[What you will do]
Line by line, print the records exactly.

[Given records]
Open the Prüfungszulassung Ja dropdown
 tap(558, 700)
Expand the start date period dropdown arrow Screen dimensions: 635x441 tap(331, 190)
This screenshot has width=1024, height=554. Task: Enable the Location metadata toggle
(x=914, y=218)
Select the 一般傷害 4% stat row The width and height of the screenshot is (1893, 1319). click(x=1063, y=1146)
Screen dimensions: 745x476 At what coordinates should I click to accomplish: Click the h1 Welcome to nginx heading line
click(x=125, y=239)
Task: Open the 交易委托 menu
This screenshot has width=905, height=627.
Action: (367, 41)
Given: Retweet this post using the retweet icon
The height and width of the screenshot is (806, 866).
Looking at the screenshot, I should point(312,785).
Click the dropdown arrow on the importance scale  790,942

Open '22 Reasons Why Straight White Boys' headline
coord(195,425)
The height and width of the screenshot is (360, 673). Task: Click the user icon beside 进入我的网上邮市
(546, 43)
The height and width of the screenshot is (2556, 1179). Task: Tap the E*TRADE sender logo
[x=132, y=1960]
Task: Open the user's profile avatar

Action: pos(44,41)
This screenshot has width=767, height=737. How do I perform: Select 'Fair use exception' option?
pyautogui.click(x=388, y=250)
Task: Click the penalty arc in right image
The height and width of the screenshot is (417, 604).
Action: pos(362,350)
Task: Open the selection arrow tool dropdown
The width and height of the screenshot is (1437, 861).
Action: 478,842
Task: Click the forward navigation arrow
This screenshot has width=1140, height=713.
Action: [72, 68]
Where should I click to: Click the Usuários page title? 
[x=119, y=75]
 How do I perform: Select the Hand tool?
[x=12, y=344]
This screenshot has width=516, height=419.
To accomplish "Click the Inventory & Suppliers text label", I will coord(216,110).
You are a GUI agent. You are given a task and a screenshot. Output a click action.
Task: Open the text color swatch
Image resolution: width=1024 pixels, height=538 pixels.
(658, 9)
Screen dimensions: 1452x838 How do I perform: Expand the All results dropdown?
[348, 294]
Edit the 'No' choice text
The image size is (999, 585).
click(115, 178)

[Expected output]
Open the Prüfungszulassung Ja dropdown
 tap(558, 700)
Expand the start date period dropdown arrow Screen dimensions: 635x441 tap(331, 190)
This screenshot has width=1024, height=554. Task: Enable the Location metadata toggle
(x=914, y=218)
Select the 一般傷害 4% stat row The width and height of the screenshot is (1893, 1319). click(x=1063, y=1146)
Screen dimensions: 745x476 At what coordinates should I click to accomplish: Click the h1 Welcome to nginx heading line
click(x=125, y=239)
Task: Open the 交易委托 menu
This screenshot has width=905, height=627.
Action: (367, 41)
Given: Retweet this post using the retweet icon
The height and width of the screenshot is (806, 866).
Looking at the screenshot, I should point(312,785).
Click the dropdown arrow on the importance scale  790,942

Open '22 Reasons Why Straight White Boys' headline
coord(195,425)
The height and width of the screenshot is (360, 673). Task: Click the user icon beside 进入我的网上邮市
(546, 43)
The height and width of the screenshot is (2556, 1179). Task: Tap the E*TRADE sender logo
[x=132, y=1960]
Task: Open the user's profile avatar

Action: pos(44,41)
This screenshot has width=767, height=737. How do I perform: Select 'Fair use exception' option?
pyautogui.click(x=388, y=250)
Task: Click the penalty arc in right image
The height and width of the screenshot is (417, 604).
Action: pos(362,350)
Task: Open the selection arrow tool dropdown
The width and height of the screenshot is (1437, 861).
Action: 478,842
Task: Click the forward navigation arrow
This screenshot has width=1140, height=713.
Action: [72, 68]
Where should I click to: Click the Usuários page title? 
[x=119, y=75]
 How do I perform: Select the Hand tool?
[x=12, y=344]
This screenshot has width=516, height=419.
To accomplish "Click the Inventory & Suppliers text label", I will coord(216,110).
You are a GUI agent. You are given a task and a screenshot. Output a click action.
Task: Open the text color swatch
Image resolution: width=1024 pixels, height=538 pixels.
(658, 9)
Screen dimensions: 1452x838 How do I perform: Expand the All results dropdown?
[348, 294]
Edit the 'No' choice text
The image size is (999, 585).
click(115, 178)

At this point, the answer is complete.